= Beginning of Section =

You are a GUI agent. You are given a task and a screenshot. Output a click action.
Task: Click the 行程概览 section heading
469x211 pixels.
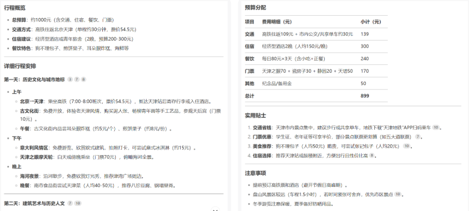point(15,8)
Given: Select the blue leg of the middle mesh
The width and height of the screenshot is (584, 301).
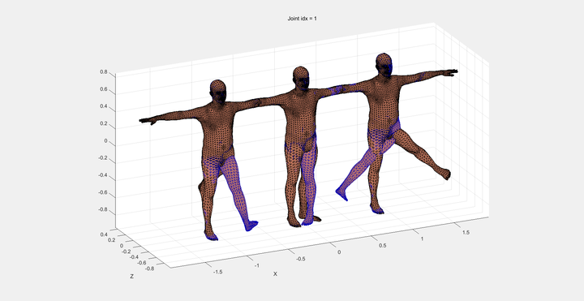Looking at the screenshot, I should tap(308, 183).
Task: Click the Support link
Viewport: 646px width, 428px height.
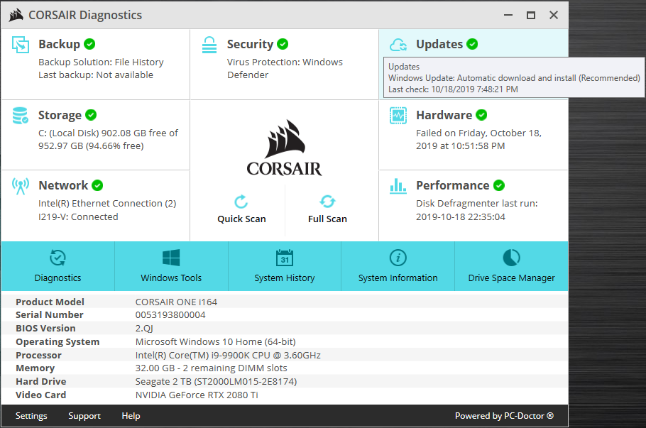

= End of Section =

About this exercise: A faithful copy of all the data above, without its pictures, is the expected result.

Exercise output:
You are a GUI agent. You are given a task and a screenshot. Output a click action.
Task: Click the 行程概览 section heading
469x211 pixels.
point(15,8)
Given: Select the blue leg of the middle mesh
The width and height of the screenshot is (584, 301).
Looking at the screenshot, I should tap(308, 183).
Task: Click the Support link
Viewport: 646px width, 428px height.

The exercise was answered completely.